### Instruction A
Reproduce the records word for word, from the line with "Marine life - MSN (1156, 17)" to the end of the records.

The first time I was in Boy Scouts as a teenager. Unlike most of my peers, I’d come to the organization late. I’d never been a Cub Scout. I’d only lasted a few months as a Webelo as I’d gotten bored because we didn’t do anything except attend meetings without much else in sight. I’d been spoiled by the brief time my father and I had spent in an organization called Indian Guides where we actually did things like camping. But by then, my father was out of the picture. He still lived locally but had made it clear that his life and mine would only intersect every other weekend at best. Less after he left for Spain.
Of course, my lack of commitment to Webelos meant that by the time my middle school friends introduced me to Boy Scouts, my mother was reluctant to let me join. But once she learned that she wouldn’t be responsible for getting me to the meetings and that every few months I would disappear for a weekend, she was onboard.
Our Boy Scout troop was somewhat bipolar. Because it served a geographic area, its neighborhoods were half sleepy middle-class bedroom communities and half old-school Florida crackers. In my subdivision, Boy Scouts were seen as leading to a single goal: Eagle Scout. It was a box you checked. It was the American Dream writ small. If you studied hard, showed discipline, accumulated the right awards and leadership roles, you would eventually be rewarded with opportunities down the road. If nothing else, it looked great on a college application. Today, we would call that privilege.
Not so much on the other side of the boulevard. The rednecks in our troop were more interested in practical skills than academics. Our fathers were mostly white collar, theirs were blue-collar as well as hunters and boaters and fishermen. While we were interested in merit badges like Fingerprinting and Citizenship in the Community, they wanted to learn how to camp and cook and shoot, be it a bow or a gun. In general, it came down to us wanting to learn things and them wanting to do things.
All of which meant on our side, activities could get pretty academic and individual. While my friends were suburbanites, I found my interests aligned more with the rednecks. I quickly discovered their side had more fun.

### Given information
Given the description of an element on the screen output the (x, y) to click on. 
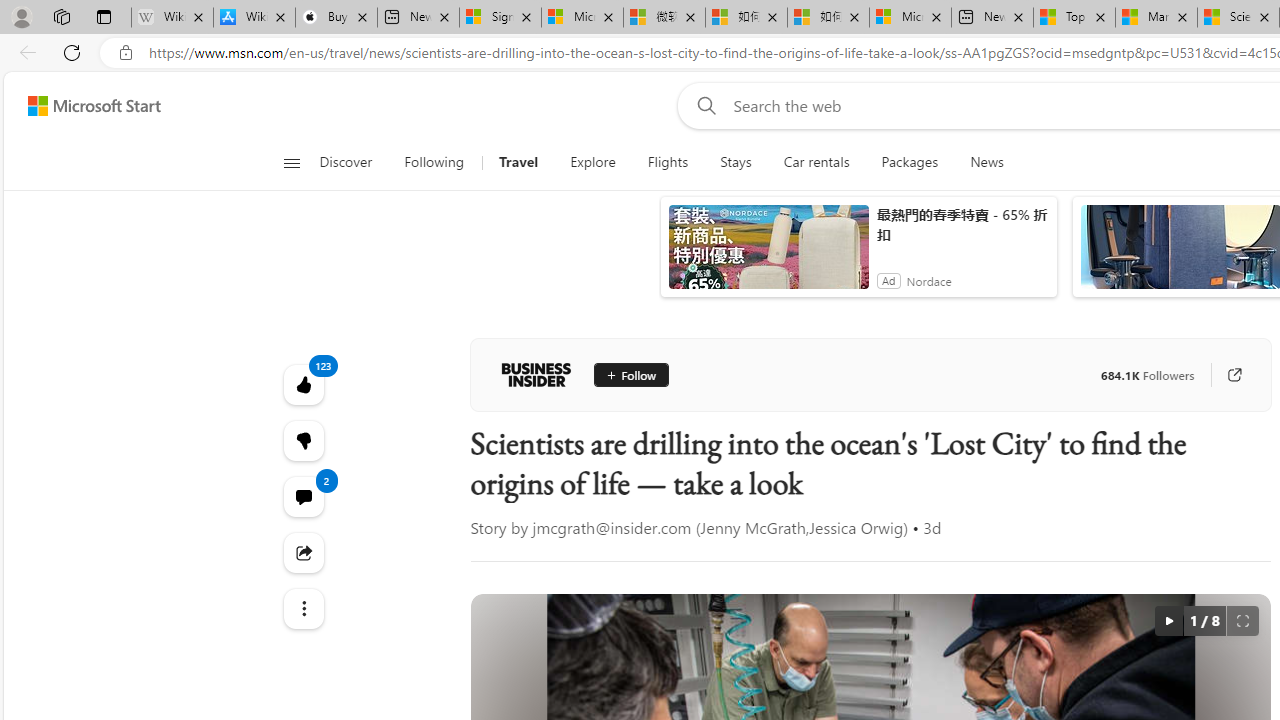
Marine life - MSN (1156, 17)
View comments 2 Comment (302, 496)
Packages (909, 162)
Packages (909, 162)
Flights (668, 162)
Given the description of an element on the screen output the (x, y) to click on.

### Instruction B
According to the Boy Scouts text, what was the name of the organization where the narrator and the narrator's father went camping?

### Exercise response A
Marine life - MSN (1156, 17)
View comments 2 Comment (302, 496)
Packages (909, 162)
Packages (909, 162)
Flights (668, 162)
Given the description of an element on the screen output the (x, y) to click on.

### Exercise response B
Indian Guides